**Page:**

* START *

Alone amongst God’s creation, human beings are said to be created in the very image of God. There are many things wrapped up in the image of God, but one essential element of it seems to be an undeniable notion of justice or fairness. As an atheist, I often lamented the injustice of the world. Why did horrible things happen to good people? If there was a God, how could God simply stand by and allow the Holocaust to happen? Well, there was a serious problem with the way that I was thinking, that C. S. Lewis identifies clearly and profoundly. Lewis himself was an atheist, and came to this realization.

My argument against God was that the universe seemed so cruel and unjust. But how had I got this idea of just and unjust? A man does not call a line crooked unless he has some idea of a straight line. What was I comparing this universe with when I called it unjust? If the whole show was bad and senseless from A to Z so to speak, why did I, who was supposed to be part of the show, find myself in such violent reaction against it? … Of course, I could have given up my idea of justice by saying it was nothing but a private idea of my own. But if I did that, then my argument against God collapsed too – for the argument depended on saying that the world was really unjust, not simply that it did not happen to please my fancies. Thus in the very act of trying to prove that God did not exist – in other words, that the whole of reality was senseless – I found I was forced to assume that one part of reality – namely my idea of justice – was full of sense. (C. S. Lewis, Mere Christianity, 38-39)

Our undeniable, inalienable sense of justice demands an unchanging standard of right and wrong.

(iv) Real Objective Difference Between Moral Positions

Along the same lines, our human nature acknowledges that there is a real objective difference between various moral positions, something which demands an unchanging notion of good and evil, and a basis for that. Again, C. S. Lewis says it well.

If no set of moral ideas were truer or better than any other, there would be no sense in preferring civilised morality to savage morality, or Christian morality to Nazi morality. In fact, of course, we all do believe that some moralities are better than others. We do believe that some of the people who tried to change the moral ideas of their own age were what we would call Reformers or Pioneers – people who understood morality better than their neighbours did. Very well then. The moment you say that one set of moral ideas can be better than another, you are, in fact, measuring them both by a standard, saying that one of them conforms to that standard more nearly than the other. But the standard that measures two things is something different from either. You are, in fact, comparing them both with some Real Morality, admitting that there is such a thing as a real Right, independent of what people think, and that some people’s ideas get nearer to that real Right than others. … If your moral ideas can be truer, and those of the Nazis less true, there must be something – some Real Morality – for them to be true about. (C. S. Lewis, Mere Christianity, 13)

Pol Pot, Stalin, the Crusades, the Inquisition, 9/11, and Hitler are truly morally different than Mother Teresa, Habitat for Humanity, and Martin Luther King Jr. Are these the same? If so, why do we respond with disgust toward some? Why are some condemned, and others praised? If the difference is merely a matter of taste, why such a visceral reaction against emaciated, massacred bodies in the Holocaust? Simply put, reality is that we all do believe, no matter how much some try to deny it, that there is a standard of behavior which we expect ourselves and others to live by. So, despite the trendiness of moral relativism in our society, there is in fact an objective standard of moral values and duties. Thus, the second premise in the moral argument for God’s existence is true and valid.

* END *

**Source data:**
* START *

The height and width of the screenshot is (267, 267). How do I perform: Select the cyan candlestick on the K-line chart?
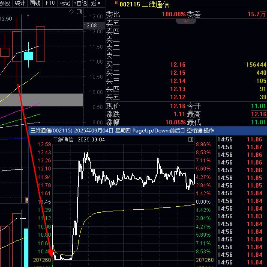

* END *

**Goal:** Rewrite the text on God and morality from "(iv) Real Objective" to "says it well.", putting "human instinct" in place of "human nature".

**Exercise solution:**
(iv) Real Objective Difference Between Moral Positions

Along the same lines, our human instinct acknowledges that there is a real objective difference between various moral positions, something which demands an unchanging notion of good and evil, and a basis for that. Again, C. S. Lewis says it well.